TASK:
The answer must consist solely of the lines from the one with "Go to Finish step in sidebar" through the last line of the data, copied exactly, with no pictures.

Dataset excerpts:
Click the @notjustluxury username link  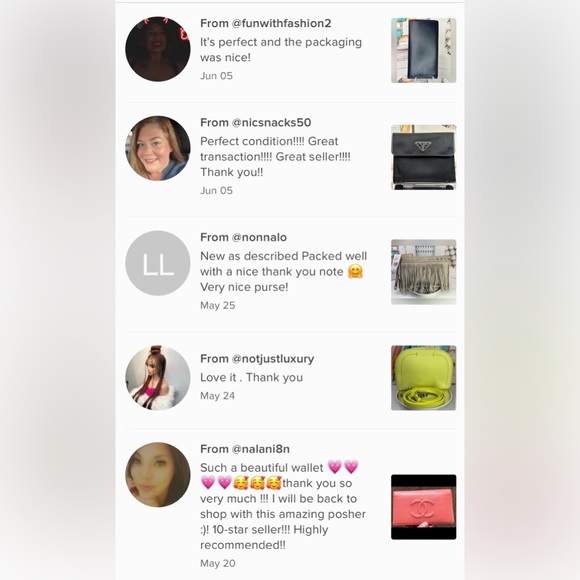(273, 358)
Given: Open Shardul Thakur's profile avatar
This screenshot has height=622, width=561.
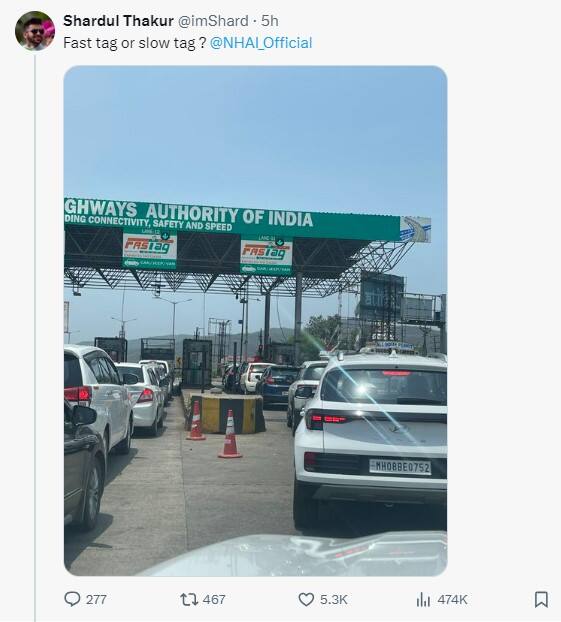Looking at the screenshot, I should click(35, 31).
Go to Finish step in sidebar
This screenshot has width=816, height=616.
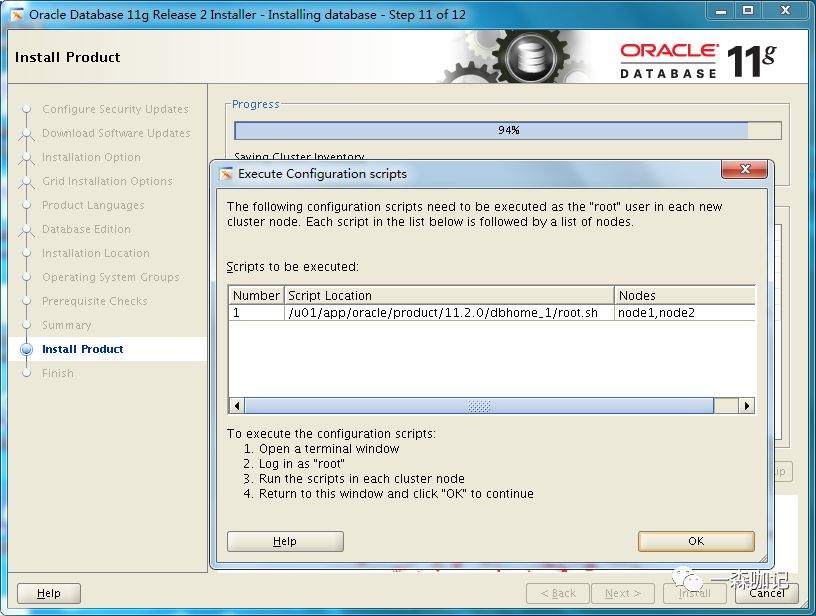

ANSWER FOR THIS EXERCISE:
Go to Finish step in sidebar
This screenshot has width=816, height=616.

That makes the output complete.